### [What you are asked to do]
Quote from the material below, without alteration, the lines beginning at the one that contains "Size (720, 1218)" and ending with the one that contains "sign-up (621, 2175)".

(Stored data)
☆ ☆ ☆

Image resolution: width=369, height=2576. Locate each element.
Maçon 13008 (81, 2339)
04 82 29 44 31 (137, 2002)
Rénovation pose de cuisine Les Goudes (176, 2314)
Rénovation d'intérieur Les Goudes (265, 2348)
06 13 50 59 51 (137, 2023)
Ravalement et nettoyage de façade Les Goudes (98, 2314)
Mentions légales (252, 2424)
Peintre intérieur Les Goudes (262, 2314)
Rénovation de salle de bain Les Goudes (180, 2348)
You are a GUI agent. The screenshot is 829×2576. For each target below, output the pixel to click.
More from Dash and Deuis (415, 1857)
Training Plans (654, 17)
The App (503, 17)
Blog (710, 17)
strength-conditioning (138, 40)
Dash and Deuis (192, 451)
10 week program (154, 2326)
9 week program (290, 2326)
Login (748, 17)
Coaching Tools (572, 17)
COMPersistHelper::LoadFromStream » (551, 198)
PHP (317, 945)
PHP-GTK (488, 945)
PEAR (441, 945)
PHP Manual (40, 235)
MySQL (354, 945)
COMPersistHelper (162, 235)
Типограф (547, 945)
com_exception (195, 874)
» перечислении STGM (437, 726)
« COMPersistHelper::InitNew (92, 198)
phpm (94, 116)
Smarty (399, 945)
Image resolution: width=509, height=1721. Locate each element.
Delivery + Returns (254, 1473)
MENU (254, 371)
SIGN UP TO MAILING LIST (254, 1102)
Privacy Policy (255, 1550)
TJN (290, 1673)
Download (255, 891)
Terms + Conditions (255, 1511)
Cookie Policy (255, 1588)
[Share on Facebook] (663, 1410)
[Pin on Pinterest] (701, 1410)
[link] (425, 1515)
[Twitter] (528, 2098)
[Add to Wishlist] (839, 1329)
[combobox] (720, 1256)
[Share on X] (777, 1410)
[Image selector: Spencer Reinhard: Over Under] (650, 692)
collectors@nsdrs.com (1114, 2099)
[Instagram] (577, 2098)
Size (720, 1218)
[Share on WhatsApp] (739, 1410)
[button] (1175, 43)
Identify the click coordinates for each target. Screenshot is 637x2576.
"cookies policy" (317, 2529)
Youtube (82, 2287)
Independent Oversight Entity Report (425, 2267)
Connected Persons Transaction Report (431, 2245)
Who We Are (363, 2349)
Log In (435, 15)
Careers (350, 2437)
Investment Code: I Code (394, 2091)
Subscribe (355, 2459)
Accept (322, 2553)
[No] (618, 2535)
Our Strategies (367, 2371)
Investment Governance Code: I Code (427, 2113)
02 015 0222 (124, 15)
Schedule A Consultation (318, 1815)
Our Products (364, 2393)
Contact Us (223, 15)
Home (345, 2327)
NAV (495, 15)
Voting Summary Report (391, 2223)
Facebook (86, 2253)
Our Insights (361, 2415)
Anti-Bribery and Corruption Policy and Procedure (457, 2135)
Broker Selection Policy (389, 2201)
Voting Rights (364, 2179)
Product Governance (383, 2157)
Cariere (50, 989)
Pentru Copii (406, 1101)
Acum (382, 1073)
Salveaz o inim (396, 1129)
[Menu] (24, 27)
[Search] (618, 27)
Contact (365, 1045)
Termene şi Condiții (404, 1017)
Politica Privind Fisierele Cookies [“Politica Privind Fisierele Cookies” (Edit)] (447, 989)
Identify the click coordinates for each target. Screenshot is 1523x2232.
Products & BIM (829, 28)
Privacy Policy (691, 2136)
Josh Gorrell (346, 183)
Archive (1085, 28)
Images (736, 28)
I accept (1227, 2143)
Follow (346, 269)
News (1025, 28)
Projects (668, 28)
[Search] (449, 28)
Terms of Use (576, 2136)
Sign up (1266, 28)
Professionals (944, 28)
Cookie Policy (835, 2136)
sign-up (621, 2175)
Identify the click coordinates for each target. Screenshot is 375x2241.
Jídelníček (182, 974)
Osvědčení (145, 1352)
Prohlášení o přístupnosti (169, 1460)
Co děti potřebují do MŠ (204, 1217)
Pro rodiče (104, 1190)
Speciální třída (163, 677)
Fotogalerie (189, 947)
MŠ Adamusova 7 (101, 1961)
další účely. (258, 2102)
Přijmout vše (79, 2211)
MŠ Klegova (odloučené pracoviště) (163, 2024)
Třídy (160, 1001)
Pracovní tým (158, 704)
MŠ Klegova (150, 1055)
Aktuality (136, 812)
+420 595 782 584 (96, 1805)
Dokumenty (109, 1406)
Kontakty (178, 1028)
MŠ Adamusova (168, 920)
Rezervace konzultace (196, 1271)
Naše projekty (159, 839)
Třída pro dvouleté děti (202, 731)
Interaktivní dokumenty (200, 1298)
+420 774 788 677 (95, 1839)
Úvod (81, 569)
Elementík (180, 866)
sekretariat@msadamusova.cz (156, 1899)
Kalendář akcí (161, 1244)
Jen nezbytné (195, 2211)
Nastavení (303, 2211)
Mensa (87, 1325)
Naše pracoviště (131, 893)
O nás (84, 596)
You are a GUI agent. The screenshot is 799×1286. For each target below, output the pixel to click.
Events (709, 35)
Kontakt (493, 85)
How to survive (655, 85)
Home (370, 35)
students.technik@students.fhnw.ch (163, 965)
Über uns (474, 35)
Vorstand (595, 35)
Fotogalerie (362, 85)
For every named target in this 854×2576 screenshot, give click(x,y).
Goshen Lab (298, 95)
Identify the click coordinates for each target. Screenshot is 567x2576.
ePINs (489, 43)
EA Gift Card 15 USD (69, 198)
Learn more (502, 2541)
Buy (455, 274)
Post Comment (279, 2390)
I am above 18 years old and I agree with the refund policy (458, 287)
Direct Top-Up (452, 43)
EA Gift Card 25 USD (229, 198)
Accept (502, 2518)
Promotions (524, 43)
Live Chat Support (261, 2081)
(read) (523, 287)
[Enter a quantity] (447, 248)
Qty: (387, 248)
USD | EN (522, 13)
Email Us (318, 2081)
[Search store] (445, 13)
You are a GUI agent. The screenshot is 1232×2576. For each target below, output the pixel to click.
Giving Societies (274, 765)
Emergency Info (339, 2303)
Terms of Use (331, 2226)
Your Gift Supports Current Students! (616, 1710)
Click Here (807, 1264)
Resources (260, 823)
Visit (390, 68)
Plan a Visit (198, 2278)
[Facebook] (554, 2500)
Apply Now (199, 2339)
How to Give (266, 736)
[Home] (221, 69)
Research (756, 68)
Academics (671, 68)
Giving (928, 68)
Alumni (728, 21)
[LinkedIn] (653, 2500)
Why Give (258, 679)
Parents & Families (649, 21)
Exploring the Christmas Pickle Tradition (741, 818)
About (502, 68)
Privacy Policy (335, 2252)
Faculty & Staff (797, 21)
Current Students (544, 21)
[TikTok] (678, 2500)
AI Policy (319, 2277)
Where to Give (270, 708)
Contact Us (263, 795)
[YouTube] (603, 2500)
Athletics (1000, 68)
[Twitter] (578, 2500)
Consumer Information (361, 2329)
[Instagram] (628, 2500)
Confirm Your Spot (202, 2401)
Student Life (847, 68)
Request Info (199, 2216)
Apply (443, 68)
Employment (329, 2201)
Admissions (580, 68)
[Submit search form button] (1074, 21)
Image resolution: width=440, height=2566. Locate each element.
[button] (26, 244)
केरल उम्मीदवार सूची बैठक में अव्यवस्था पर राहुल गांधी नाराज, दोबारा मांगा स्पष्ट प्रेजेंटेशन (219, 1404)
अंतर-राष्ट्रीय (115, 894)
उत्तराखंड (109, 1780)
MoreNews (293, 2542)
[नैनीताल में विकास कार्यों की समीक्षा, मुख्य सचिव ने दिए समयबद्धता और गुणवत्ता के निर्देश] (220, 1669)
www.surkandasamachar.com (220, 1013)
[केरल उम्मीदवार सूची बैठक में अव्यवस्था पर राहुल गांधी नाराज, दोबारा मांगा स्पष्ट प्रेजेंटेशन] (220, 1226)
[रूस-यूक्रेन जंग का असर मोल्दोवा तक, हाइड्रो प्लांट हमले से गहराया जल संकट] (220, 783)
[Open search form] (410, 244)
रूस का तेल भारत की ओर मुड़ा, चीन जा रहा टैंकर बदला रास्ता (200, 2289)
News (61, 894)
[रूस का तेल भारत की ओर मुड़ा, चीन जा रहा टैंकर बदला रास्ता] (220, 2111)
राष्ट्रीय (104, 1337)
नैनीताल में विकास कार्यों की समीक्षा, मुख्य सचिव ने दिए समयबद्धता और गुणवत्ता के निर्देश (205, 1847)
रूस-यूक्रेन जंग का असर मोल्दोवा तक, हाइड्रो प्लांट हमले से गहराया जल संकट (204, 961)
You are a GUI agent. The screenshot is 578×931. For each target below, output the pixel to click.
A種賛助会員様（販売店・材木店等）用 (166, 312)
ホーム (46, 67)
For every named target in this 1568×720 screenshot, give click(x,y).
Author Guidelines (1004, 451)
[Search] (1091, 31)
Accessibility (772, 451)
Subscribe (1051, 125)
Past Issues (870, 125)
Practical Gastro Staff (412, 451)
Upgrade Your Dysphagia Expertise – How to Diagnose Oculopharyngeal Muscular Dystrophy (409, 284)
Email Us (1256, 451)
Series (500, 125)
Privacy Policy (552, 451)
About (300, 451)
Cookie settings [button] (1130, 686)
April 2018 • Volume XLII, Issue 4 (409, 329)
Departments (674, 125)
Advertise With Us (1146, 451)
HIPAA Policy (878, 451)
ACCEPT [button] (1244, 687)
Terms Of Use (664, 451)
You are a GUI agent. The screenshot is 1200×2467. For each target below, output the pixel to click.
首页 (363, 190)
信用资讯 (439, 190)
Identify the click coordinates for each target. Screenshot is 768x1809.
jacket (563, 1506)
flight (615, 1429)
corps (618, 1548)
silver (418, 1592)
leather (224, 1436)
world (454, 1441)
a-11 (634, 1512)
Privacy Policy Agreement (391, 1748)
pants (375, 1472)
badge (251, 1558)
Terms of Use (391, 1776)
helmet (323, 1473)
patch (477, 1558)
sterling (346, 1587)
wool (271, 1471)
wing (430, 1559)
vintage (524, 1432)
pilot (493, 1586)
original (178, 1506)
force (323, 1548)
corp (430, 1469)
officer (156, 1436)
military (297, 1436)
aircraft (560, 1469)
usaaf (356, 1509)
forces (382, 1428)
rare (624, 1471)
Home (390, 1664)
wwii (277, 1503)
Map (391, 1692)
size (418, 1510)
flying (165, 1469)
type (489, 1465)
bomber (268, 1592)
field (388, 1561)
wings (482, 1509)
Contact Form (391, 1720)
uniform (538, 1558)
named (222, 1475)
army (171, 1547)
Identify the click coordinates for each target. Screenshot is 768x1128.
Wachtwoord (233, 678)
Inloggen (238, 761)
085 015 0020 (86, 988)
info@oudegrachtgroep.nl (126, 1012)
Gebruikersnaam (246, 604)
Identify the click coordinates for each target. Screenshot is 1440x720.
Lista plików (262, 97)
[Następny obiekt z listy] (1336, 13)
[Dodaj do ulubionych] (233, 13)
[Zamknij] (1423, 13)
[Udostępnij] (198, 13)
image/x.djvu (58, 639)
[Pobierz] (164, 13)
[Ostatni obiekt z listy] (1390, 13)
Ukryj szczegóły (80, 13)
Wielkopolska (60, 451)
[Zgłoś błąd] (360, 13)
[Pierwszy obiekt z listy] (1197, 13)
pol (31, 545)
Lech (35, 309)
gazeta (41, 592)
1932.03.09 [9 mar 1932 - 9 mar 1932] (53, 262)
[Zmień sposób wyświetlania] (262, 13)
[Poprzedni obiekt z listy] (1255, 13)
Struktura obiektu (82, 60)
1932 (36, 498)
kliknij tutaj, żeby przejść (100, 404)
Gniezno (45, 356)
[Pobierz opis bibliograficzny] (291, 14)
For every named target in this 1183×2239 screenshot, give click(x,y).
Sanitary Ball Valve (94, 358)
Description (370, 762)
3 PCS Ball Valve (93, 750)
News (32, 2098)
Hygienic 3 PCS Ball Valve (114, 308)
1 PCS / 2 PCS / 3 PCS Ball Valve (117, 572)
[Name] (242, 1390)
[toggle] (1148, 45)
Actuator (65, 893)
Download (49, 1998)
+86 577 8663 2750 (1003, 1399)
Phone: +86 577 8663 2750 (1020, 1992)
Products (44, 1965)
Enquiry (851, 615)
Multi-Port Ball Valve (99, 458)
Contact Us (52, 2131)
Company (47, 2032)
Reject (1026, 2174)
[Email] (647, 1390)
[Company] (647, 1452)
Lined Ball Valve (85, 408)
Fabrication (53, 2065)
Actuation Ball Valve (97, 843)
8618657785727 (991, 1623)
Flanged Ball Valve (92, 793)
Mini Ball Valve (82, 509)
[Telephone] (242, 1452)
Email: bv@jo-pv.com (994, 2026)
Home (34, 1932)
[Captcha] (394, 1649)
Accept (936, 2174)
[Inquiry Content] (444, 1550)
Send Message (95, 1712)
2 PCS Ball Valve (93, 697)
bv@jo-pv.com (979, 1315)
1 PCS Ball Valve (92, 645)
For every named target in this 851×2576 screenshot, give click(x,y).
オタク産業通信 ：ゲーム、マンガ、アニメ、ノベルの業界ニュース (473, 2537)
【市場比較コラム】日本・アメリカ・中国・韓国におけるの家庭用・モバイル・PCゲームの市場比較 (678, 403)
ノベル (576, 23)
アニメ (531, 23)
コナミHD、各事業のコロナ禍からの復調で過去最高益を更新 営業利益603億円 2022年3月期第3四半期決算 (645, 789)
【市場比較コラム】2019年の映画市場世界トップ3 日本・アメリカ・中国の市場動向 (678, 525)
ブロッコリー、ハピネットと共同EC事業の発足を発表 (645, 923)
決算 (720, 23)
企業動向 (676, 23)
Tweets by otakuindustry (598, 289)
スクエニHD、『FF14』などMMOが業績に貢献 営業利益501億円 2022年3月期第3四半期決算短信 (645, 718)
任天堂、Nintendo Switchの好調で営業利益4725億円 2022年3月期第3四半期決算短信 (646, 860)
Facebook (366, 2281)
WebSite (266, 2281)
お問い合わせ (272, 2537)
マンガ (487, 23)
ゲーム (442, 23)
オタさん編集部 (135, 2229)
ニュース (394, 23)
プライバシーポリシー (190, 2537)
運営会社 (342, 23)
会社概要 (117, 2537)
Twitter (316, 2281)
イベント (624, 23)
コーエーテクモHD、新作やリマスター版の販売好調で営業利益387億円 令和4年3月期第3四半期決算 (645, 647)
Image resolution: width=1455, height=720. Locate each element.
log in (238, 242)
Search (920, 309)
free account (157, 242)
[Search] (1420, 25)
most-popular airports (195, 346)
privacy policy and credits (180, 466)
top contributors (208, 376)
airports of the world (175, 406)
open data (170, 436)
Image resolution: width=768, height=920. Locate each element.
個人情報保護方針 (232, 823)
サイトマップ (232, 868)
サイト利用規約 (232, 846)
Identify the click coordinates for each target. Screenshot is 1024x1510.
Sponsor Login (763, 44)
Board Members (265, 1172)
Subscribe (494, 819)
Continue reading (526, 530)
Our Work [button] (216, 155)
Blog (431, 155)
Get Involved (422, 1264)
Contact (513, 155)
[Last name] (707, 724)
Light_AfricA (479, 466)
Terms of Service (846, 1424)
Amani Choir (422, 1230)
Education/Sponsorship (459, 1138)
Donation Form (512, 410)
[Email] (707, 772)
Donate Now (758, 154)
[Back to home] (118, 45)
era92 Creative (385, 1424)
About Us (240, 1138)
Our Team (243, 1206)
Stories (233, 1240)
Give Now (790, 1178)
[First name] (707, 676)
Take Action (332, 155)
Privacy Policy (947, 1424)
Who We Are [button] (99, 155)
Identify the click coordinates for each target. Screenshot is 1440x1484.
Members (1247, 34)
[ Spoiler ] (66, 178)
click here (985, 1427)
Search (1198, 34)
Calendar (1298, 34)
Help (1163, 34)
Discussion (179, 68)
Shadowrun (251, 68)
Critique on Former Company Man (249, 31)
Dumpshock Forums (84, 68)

☆ ☆ ☆

### [Result of the task]
Size (720, 1218)
[Share on WhatsApp] (739, 1410)
[button] (1175, 43)
Identify the click coordinates for each target. Screenshot is 637x2576.
"cookies policy" (317, 2529)
Youtube (82, 2287)
Independent Oversight Entity Report (425, 2267)
Connected Persons Transaction Report (431, 2245)
Who We Are (363, 2349)
Log In (435, 15)
Careers (350, 2437)
Investment Code: I Code (394, 2091)
Subscribe (355, 2459)
Accept (322, 2553)
[No] (618, 2535)
Our Strategies (367, 2371)
Investment Governance Code: I Code (427, 2113)
02 015 0222 (124, 15)
Schedule A Consultation (318, 1815)
Our Products (364, 2393)
Contact Us (223, 15)
Home (345, 2327)
NAV (495, 15)
Voting Summary Report (391, 2223)
Facebook (86, 2253)
Our Insights (361, 2415)
Anti-Bribery and Corruption Policy and Procedure (457, 2135)
Broker Selection Policy (389, 2201)
Voting Rights (364, 2179)
Product Governance (383, 2157)
Cariere (50, 989)
Pentru Copii (406, 1101)
Acum (382, 1073)
Salveaz o inim (396, 1129)
[Menu] (24, 27)
[Search] (618, 27)
Contact (365, 1045)
Termene şi Condiții (404, 1017)
Politica Privind Fisierele Cookies [“Politica Privind Fisierele Cookies” (Edit)] (447, 989)
Identify the click coordinates for each target. Screenshot is 1523x2232.
Products & BIM (829, 28)
Privacy Policy (691, 2136)
Josh Gorrell (346, 183)
Archive (1085, 28)
Images (736, 28)
I accept (1227, 2143)
Follow (346, 269)
News (1025, 28)
Projects (668, 28)
[Search] (449, 28)
Terms of Use (576, 2136)
Sign up (1266, 28)
Professionals (944, 28)
Cookie Policy (835, 2136)
sign-up (621, 2175)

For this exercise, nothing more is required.